JPMorgan Chase & Co.’s global currency volatility measure fell to 11 percent in New York, poised to drop for the fourth week in five, before Group-of-Seven leaders meet in Japan toward the end of this month. Brexit is dominating the U.K. agenda and the BOE is set to update its take on how the vote is affecting the economy. All economists in a Bloomberg survey predict the central bank will keep its key rate at 0.5 percent. The yen slumped on speculation of further easing by the Bank of Japan as soon as next month.
“Markets are waiting for fresh factors to trade on,” said Yuji Saito, head of the foreign-exchange department at Credit Agricole SA in Tokyo. “The next focus is G7, Brexit risks in June, so markets are likely to take to the sidelines.”

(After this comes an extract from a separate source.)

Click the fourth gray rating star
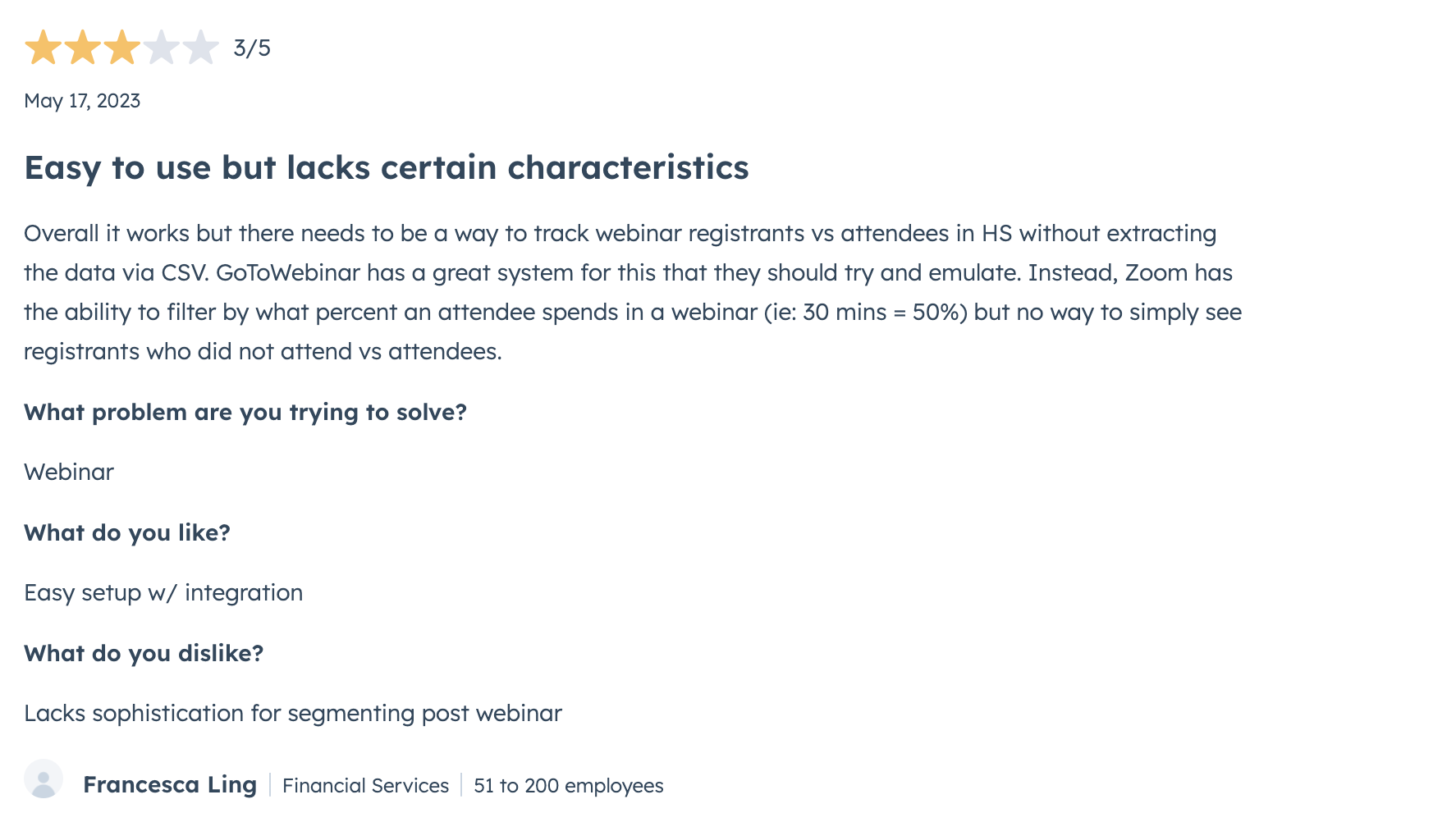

Sterling fetched $1.4433 at 6:54 a.m. in London, compared with $1.4448 Wednesday. The currency touched a seven-year low of $1.3836 in February. The euro was little changed at $1.1419. Its one-month implied volatility fell for a fifth day to 7.77 percent, set for the lowest closing level this month, from 9.23 percent a week ago.
The yen fell 0.4 percent to 108.88 per dollar from Wednesday, when it strengthened 0.8 percent. Its gauge of one-month implied volatility fell to 10.13 percent Thursday, from 11.49 percent a week ago.

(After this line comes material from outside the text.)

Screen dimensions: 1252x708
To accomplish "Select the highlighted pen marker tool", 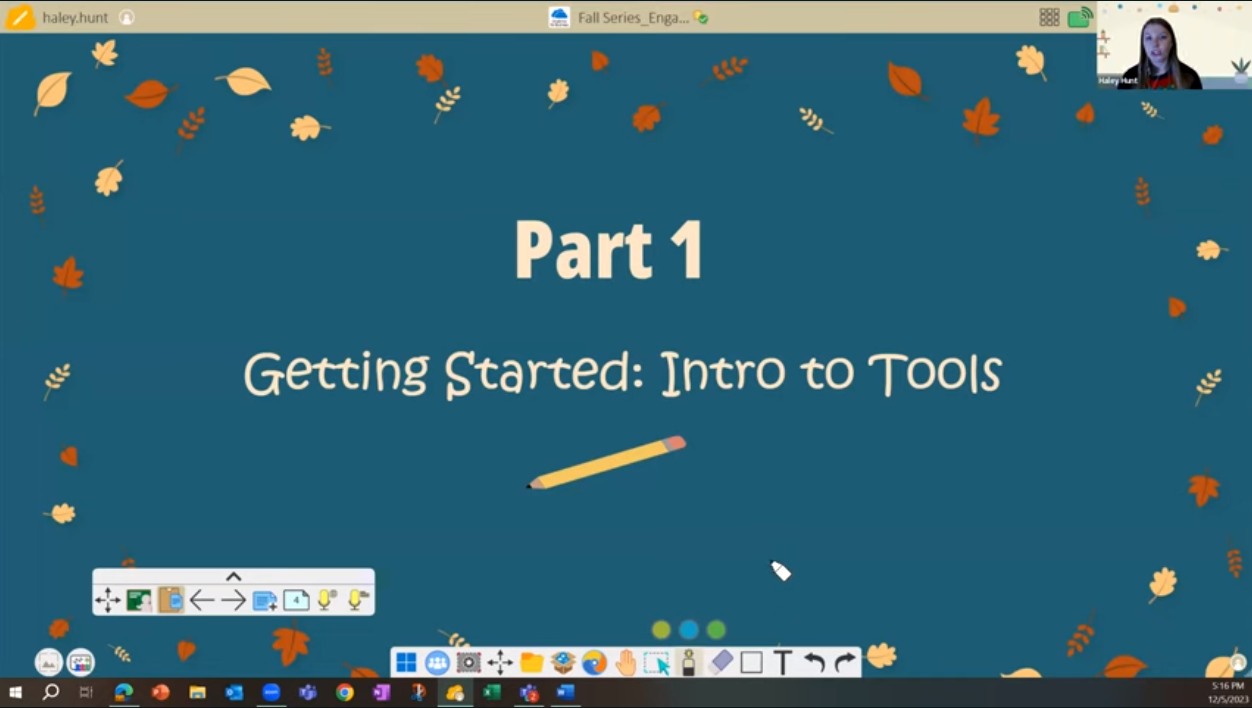I will (x=689, y=662).
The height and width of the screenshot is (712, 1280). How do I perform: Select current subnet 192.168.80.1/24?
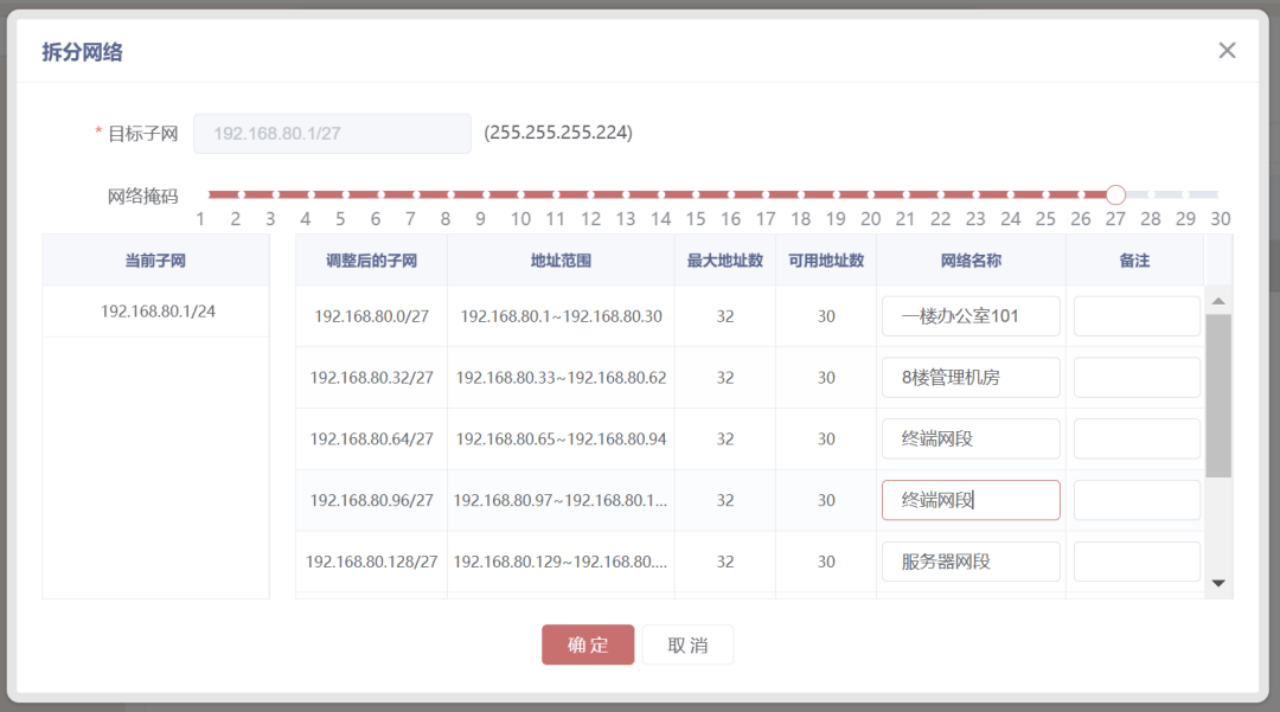click(x=157, y=312)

The BOJ could ease in June or July if inflation indicators weaken and stock prices drop, Takatoshi Ito, a professor at Columbia University, said in an interview with Reuters. He was a deputy to central bank chief Haruhiko Kuroda at the Ministry of Finance in 1999 and 2000. The report contributed to the yen’s drop, said Saito at Credit Agricole.
Australia’s dollar slumped 0.6 percent to 73.33 U.S. cents as falling Asian stocks damped demand for riskier assets. The Aussie had gained 0.8 percent over the last two days as oil prices rallied.
The currency’s declines will be limited by investor appetite for higher-yielding AAA-rated assets, keeping the Aussie in a range, said Takuya Kanda, a senior researcher at Gaitame.com Research Institute Ltd.
“While commodities prices like oil are showing signs of stabilizing, stocks are vulnerable and there is little clarity on risk sentiment,” Kanda said. “There is also speculation for further rate cuts in Australia so it’s difficult to buy up the currency.”